Instructions to follow: Render all of the records as a Markdown table with the columns Row and Record text. Give each non-blank line its own numbered row, and omit the pictures.

Items from a data source:
****************

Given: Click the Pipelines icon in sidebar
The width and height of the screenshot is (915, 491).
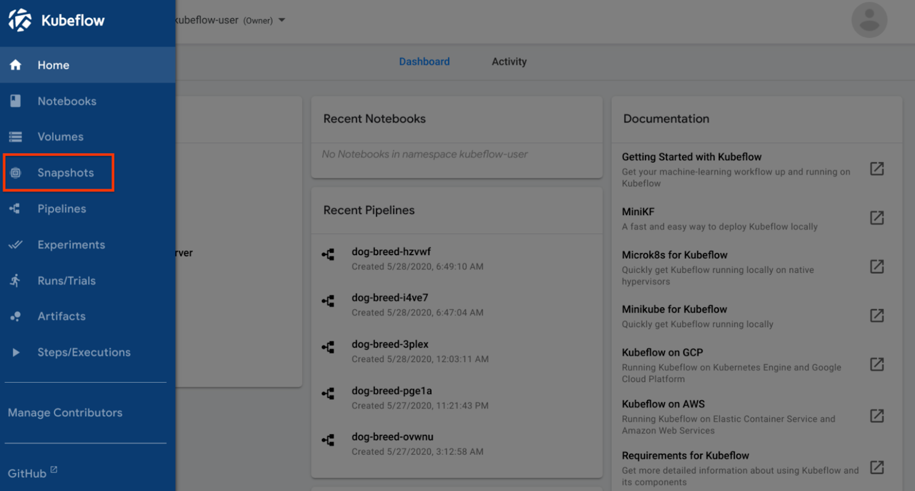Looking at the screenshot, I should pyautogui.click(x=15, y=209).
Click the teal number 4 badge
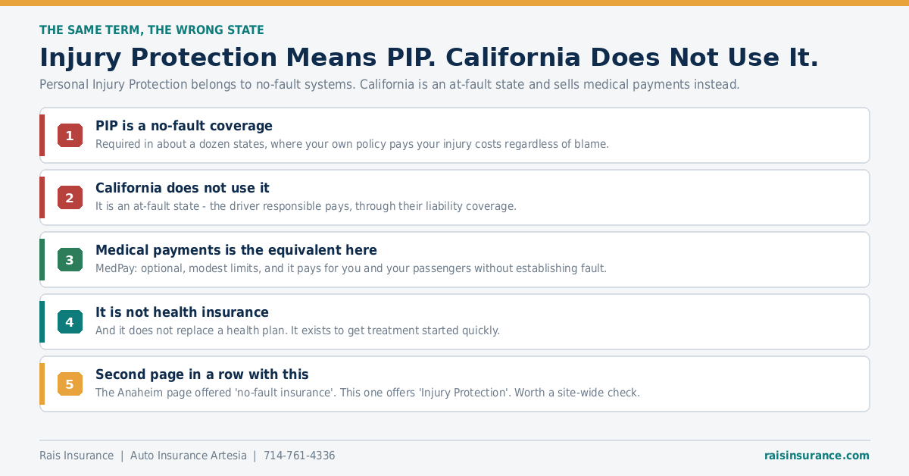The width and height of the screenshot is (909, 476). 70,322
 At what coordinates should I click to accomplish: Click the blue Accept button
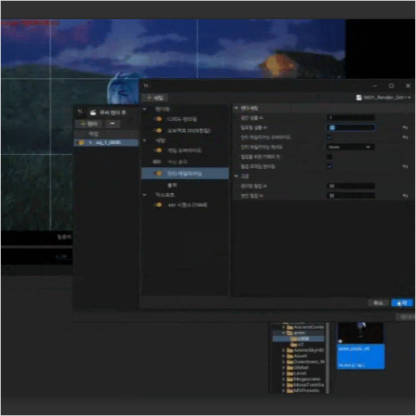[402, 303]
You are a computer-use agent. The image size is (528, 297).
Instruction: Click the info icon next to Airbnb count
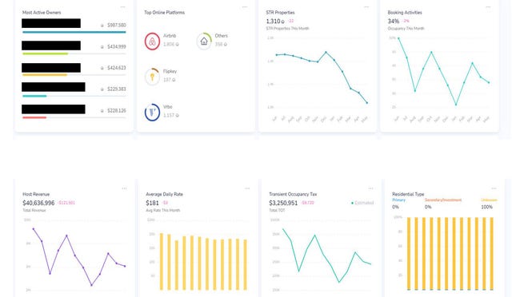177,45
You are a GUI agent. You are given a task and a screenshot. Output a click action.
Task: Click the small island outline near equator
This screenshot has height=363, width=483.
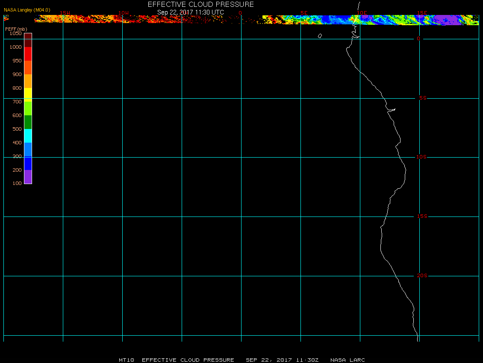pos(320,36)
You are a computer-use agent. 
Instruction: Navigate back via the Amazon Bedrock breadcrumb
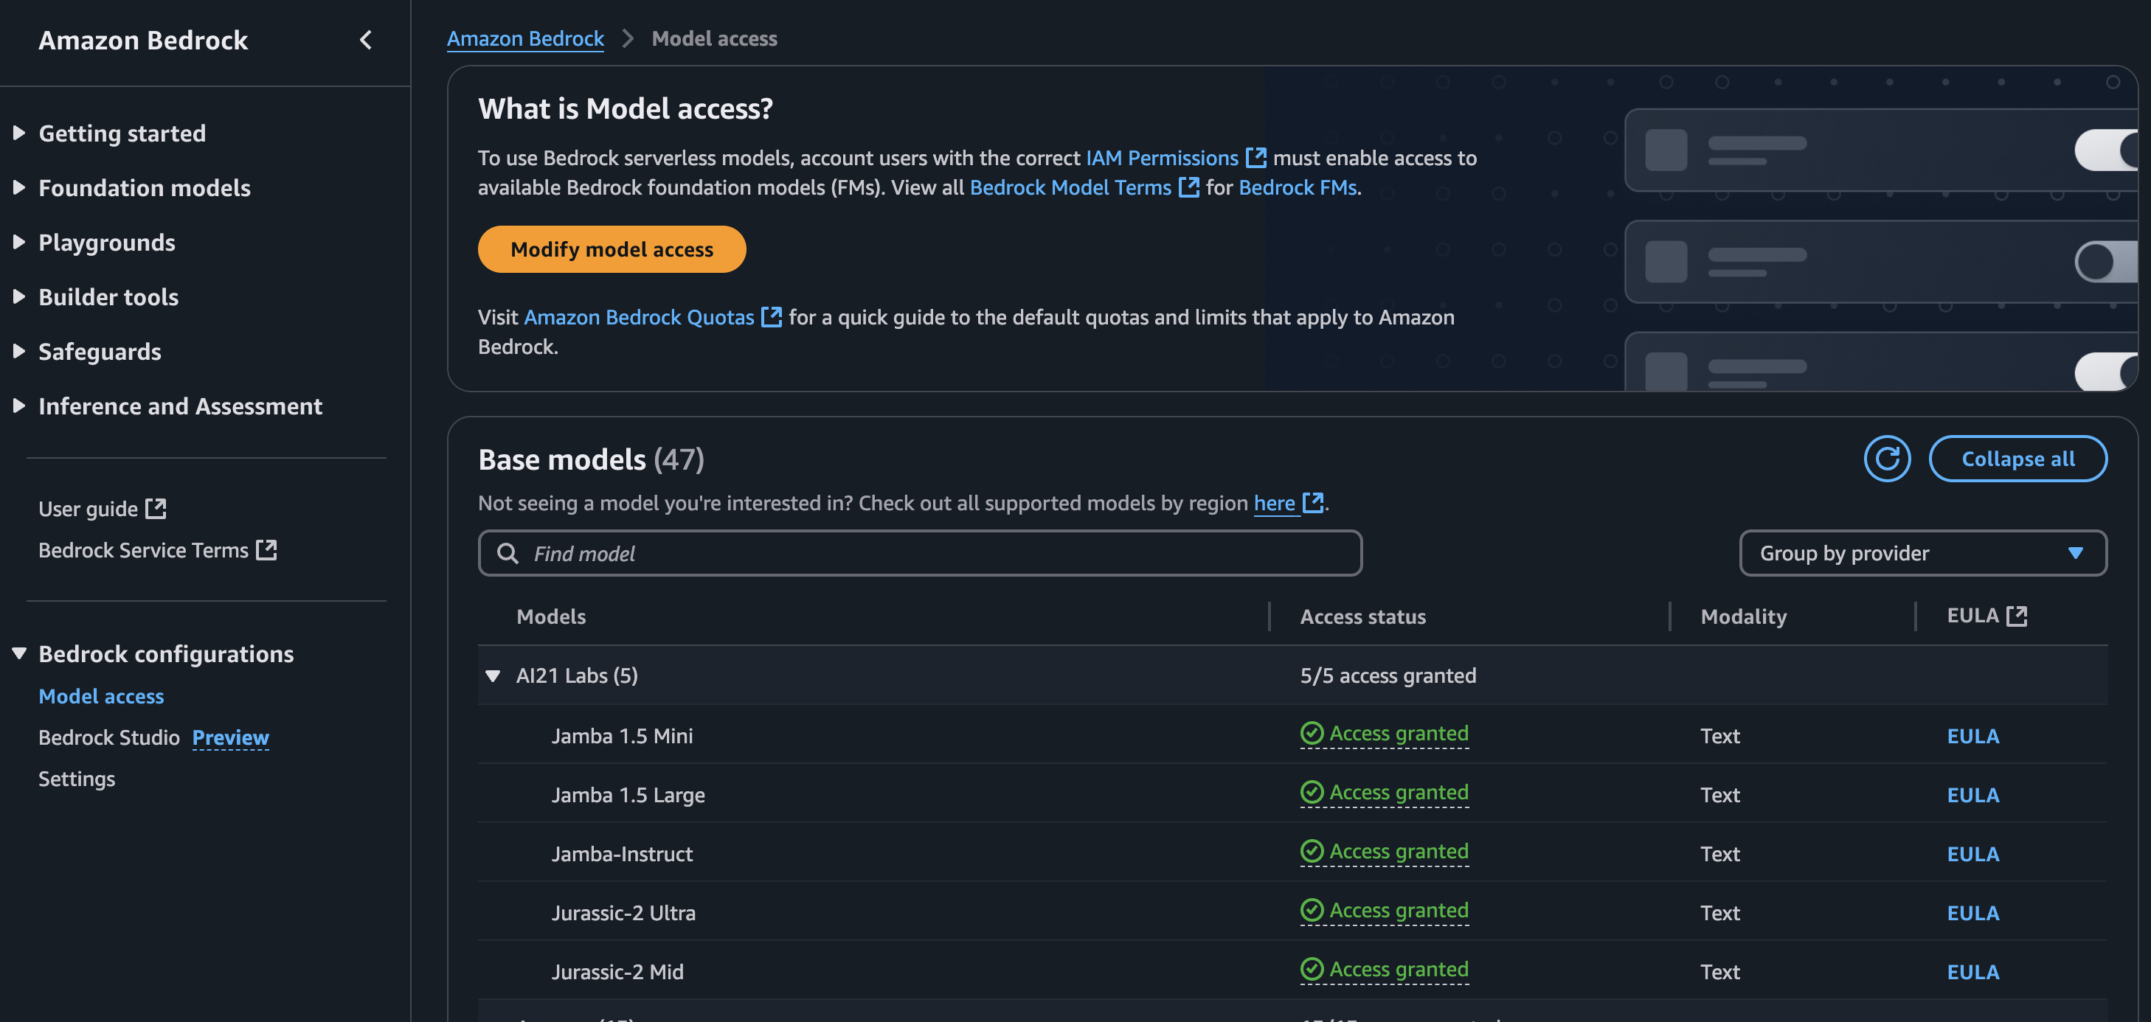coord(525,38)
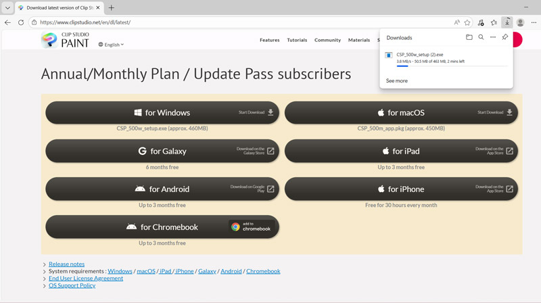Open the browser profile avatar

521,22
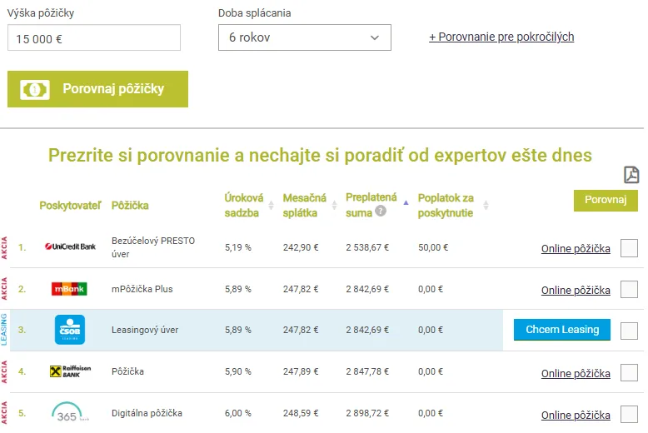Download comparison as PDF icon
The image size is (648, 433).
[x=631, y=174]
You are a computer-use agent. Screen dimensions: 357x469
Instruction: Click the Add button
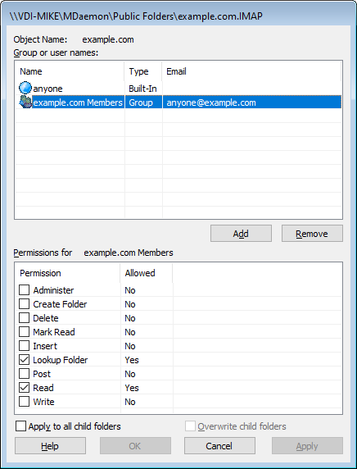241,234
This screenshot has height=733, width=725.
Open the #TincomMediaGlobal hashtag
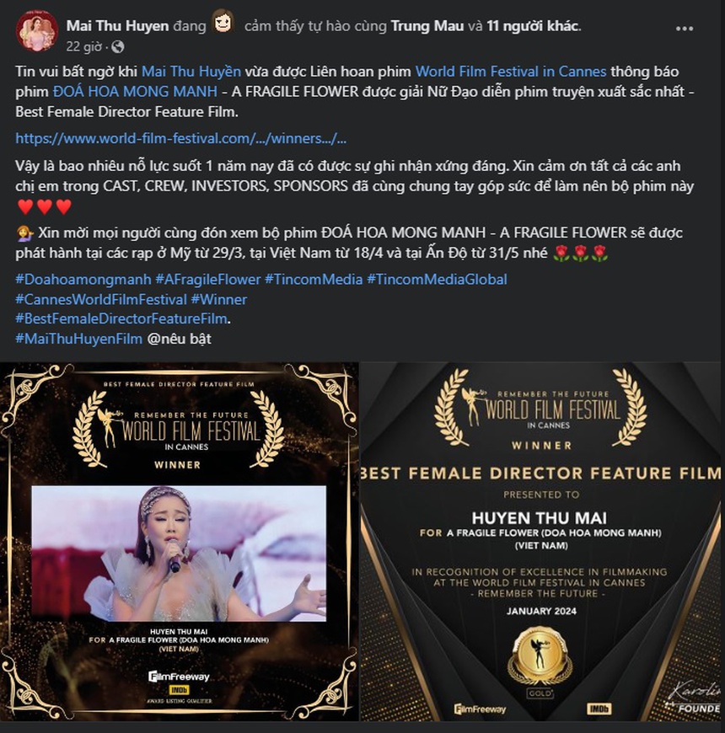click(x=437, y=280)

****************

Solution for this exercise:
| Row | Record text |
|---|---|
| 1 | Given: Click the Pipelines icon in sidebar |
| 2 | The width and height of the screenshot is (915, 491). |
| 3 | Looking at the screenshot, I should pyautogui.click(x=15, y=209). |
| 4 | Click the teal number 4 badge |
| 5 | The width and height of the screenshot is (909, 476). 70,322 |
| 6 |  At what coordinates should I click to accomplish: Click the blue Accept button |
| 7 | [402, 303] |
| 8 | You are a computer-use agent. The image size is (528, 297). |
| 9 | Instruction: Click the info icon next to Airbnb count |
| 10 | 177,45 |
| 11 | You are a GUI agent. You are given a task and a screenshot. Output a click action. |
| 12 | Task: Click the small island outline near equator |
| 13 | This screenshot has height=363, width=483. |
| 14 | pos(320,36) |
| 15 | You are a computer-use agent.  |
| 16 | Instruction: Navigate back via the Amazon Bedrock breadcrumb |
| 17 | coord(525,38) |
| 18 | Open the browser profile avatar |
| 19 | 521,22 |
| 20 | Download comparison as PDF icon |
| 21 | The image size is (648, 433). |
| 22 | [x=631, y=174] |
| 23 | You are a computer-use agent. Screen dimensions: 357x469 |
| 24 | Instruction: Click the Add button |
| 25 | 241,234 |
| 26 | This screenshot has height=733, width=725. |
| 27 | Open the #TincomMediaGlobal hashtag |
| 28 | click(x=437, y=280) |